We study the 3-point functions generated at recombination in the squeezed triangle limit, when one mode has a wavelength much larger than the other two and is outside the horizon. The presence of the long wavelength mode cannot change the physics inside the horizon but modifies how a late time observer sees the anisotropies. The effect of the long wavelength mode can be divided into a redefinition of time and spatial scales, a Shapiro time delay and gravitational lensing. The separation is gauge dependent but helps develop intuition. We show that the resulting 3-point function corresponds to an f_NL < 1 and that its shape is different from that created by the f_NL (or local) model.

Figures (4)

• Figure 1: Signal to noise as a function of the maximum $l$ for an ideal, cosmic variance limited experiment. Dashed line: space redefinition effect. Continuous thin line: isotropic lensing effect. Thick line: total effect. We see that the total signal to noise is smaller than the individual contributions as the two effects partially cancel. The parameters of the cosmological model we used were: $\Omega_b=0.045$, $\Omega_c=0.255$, $\Omega_\Lambda=0.7$, $h=0.7$ and $\sigma_8=0.85$.
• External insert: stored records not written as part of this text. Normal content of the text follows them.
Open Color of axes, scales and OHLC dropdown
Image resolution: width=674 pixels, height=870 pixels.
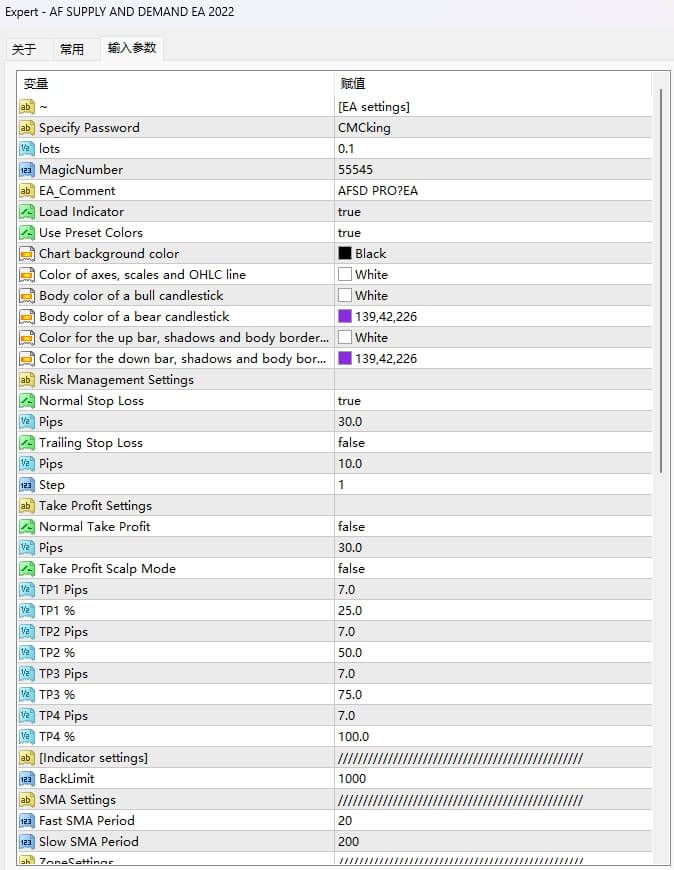(370, 275)
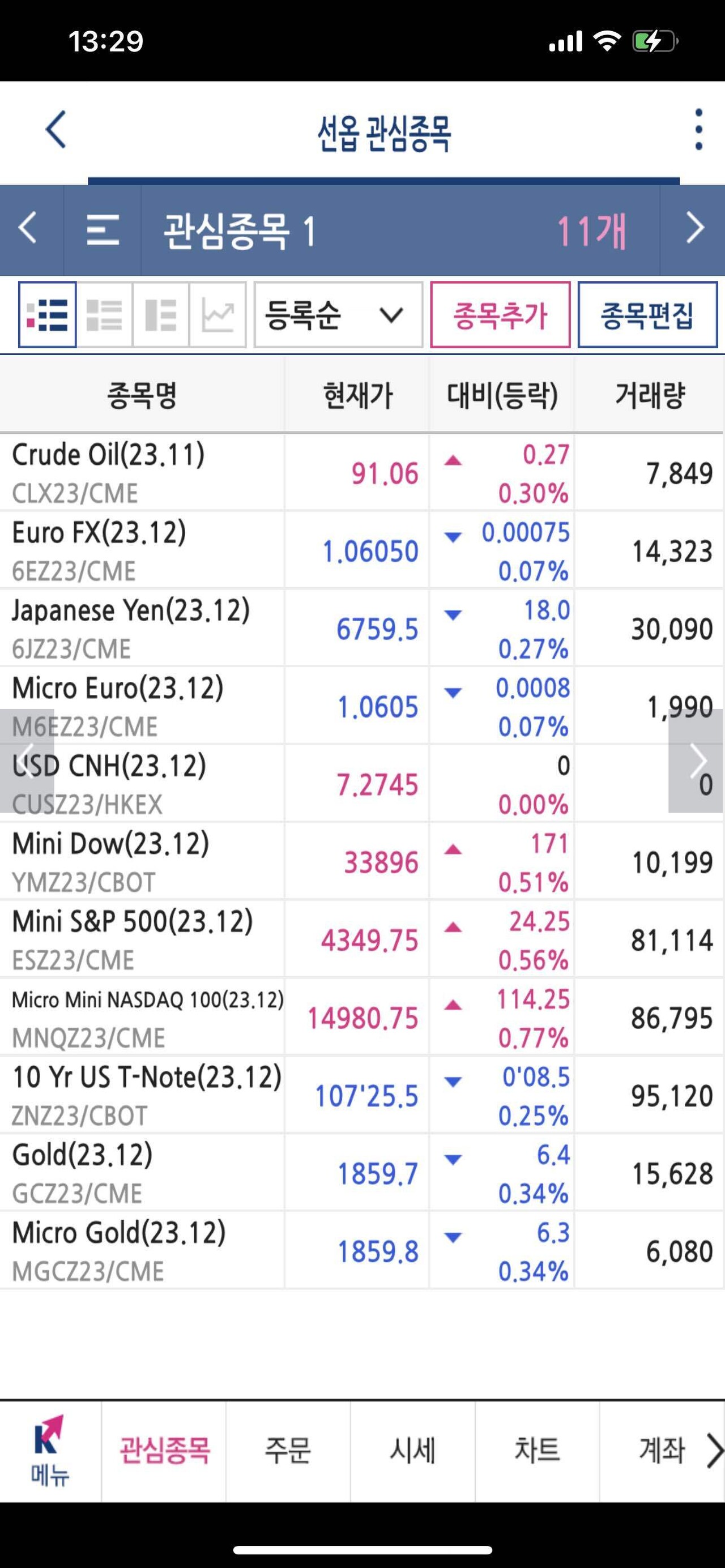
Task: Switch to the two-line list view
Action: 104,315
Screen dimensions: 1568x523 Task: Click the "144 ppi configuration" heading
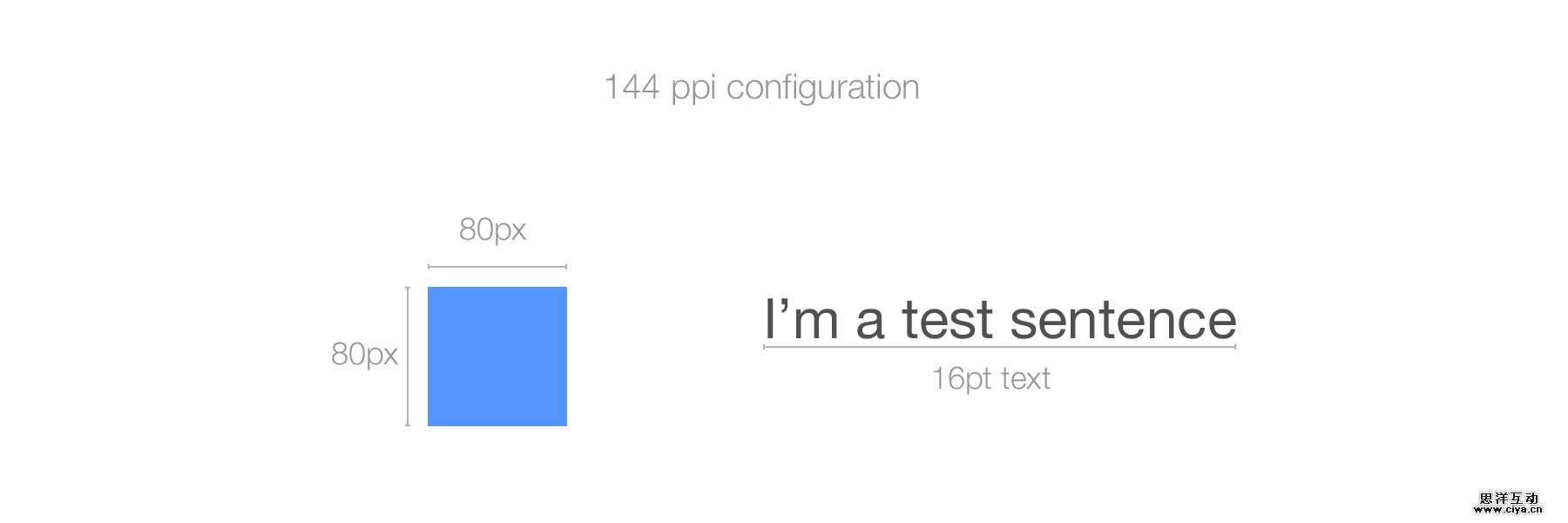click(761, 88)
• Figure 2: Signal to noise for the anisotropic lensing contribution (thick line) compared to the sum of the isotropic contributions (thin line) as a function of the maximum $l$ for an ideal, cosmic variance limited experiment. The anisotropic effect has a bigger signal to noise. Cosmological parameters are the same as in the previous figures.
• Figure 3: Signal to noise for the TTE (continuous line) and TEE (dashed line) correlators as a function of the maximum $l$ for an ideal, cosmic variance limited experiment. Cosmological parameters are the same as in the previous figures.
• Figure 4: Signal to noise for the TTB (continuous line) and TEB (dashed line) correlators as a function of the maximum $l$ for an ideal, cosmic variance limited experiment. Cosmological parameters are the same as in the previous figures.